### WHAT TO DO
Please name the two things the writer of the passage on proportional representation below says a government has done right.

Proportional representation
I have to say that I do support proportional representation, and my reasoning is this. I can count on one hand the number of times the government (of any shade) has done anything right. The minimum wage and handing over interest rate decisions to the Bank of England are the only two I can think of. Other than that they just bring out more and more ill-considered laws, chiselling away bit by bit at our freedoms. The main argument against proportional representation is that it would more than likely produce nothing but hung parliaments, which would be unable to actually do anything. My response to that is ‘Good!’

The House of Lords.
This might sound a bit odd but I fully support an unelected second chamber. If I wanted to become Prime Minister I would first have to be selected for one of the major parties. This would involve support from other party members (favours that will need to be paid back one day) Once I was an MP, if I ever wished to raise to the Cabinet I would need to agree with every policy my party adopted, however perverse it might be, and that would be the end of my personal integrity. If I got that far, I would have to start plotting and scheming to stab the current incumbent in the back whilst outwardly supporting him and by the time I arrived at any degree of power I would not be worthy of a scrap of it. Hereditary peerages might seem like an archaic bunch of old duffers that have done nothing whatsoever to have such a say in the running of the country but in my view the fact that they cannot be fired means that they are less likely to be bought, sold, bullied or manipulated by vested interests. I think they were a valid ‘sanity check’ on the House of Commons and a system that worked well has now been replaced with a half way house that is the worst of all worlds.

### RAW DATA
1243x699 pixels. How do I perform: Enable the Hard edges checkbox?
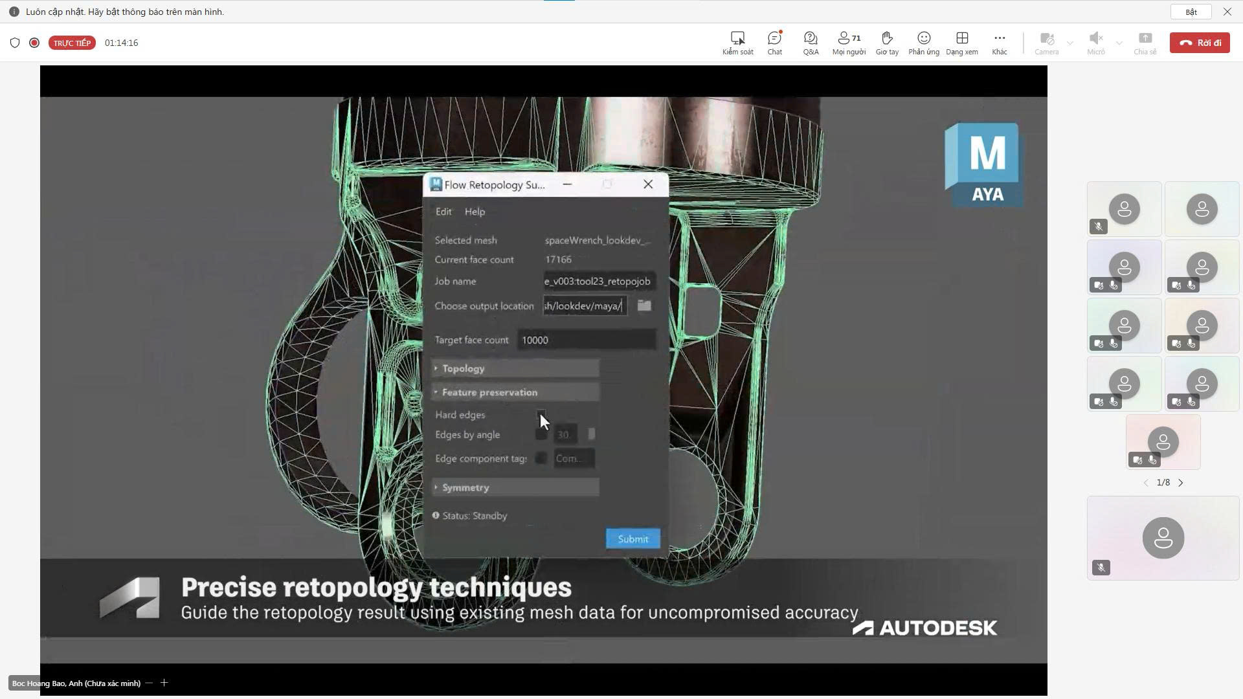click(541, 414)
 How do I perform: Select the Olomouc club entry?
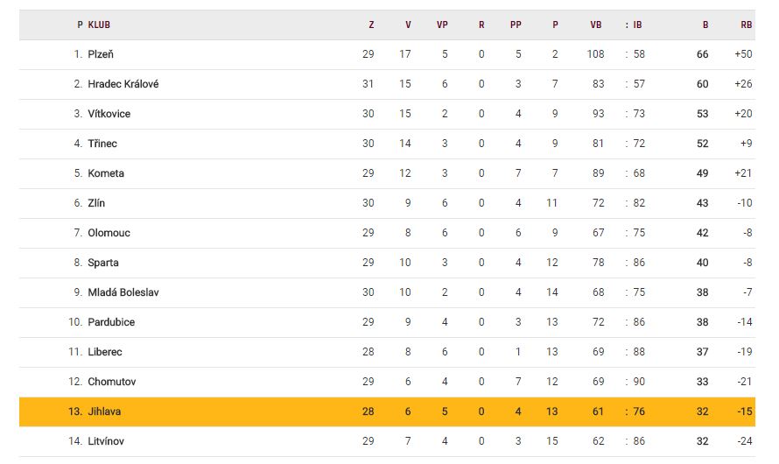[x=109, y=233]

### SOLUTION FOR THIS TASK
The minimum wage and handing over interest rate decisions to the Bank of England.